I used the oligo package to run the gene chip analysis and encountered a problem as follows:
I look forward to your reply, thank you!
source("https://bioconductor.org/biocLite.R")
setwd('D://R/affy/')
library(oligo)
data.dir <- 'D://R/affy/'
(celfiles <- list.files(data.dir, "\\.CEL$"))
data.raw <- read.celfiles(filenames = file.path(data.dir, celfiles))
treats <- strsplit("NT NT NT NT NT RCC RCC RCC RCC RCC", " ")[[1]]
(snames <- paste(treats, 1:5, sep = ""))
sampleNames(data.raw) <- snames
pData(data.raw)$index <- treats
sampleNames(data.raw)
pData(data.raw)
fit1 <- fitProbeLevelModel(data.raw)
boxplot(fit1, names = NA, col = as.factor(treats))

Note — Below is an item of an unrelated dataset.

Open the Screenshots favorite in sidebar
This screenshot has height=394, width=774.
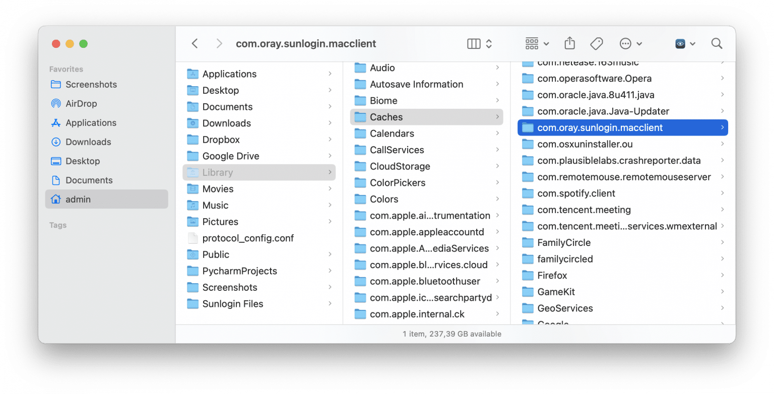click(x=92, y=84)
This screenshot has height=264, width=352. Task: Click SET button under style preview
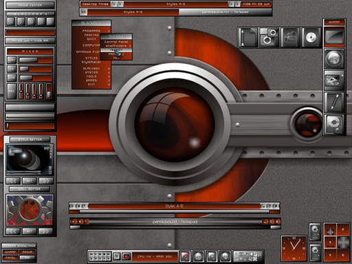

legend("topright", legend = unique(treats), fill = as.factor(unique(treats)),
box.col = NA, bg = "white", inset = 0.01)
par(mfrow = c(2, 2))
MAplot(data.raw[, 1:10], pairs = FALSE)
data.eset <- rma(data.raw)
data.exprs <- exprs(data.eset)
str(data.exprs)
head(data.exprs)
xpa <- paCalls(data.raw)
> xpa <- paCalls(data.raw)
Error in (function (classes, fdef, mtable) :
unable to find an inherited method for function ‘paCalls’ for signature ‘"HTAFeatureSet"’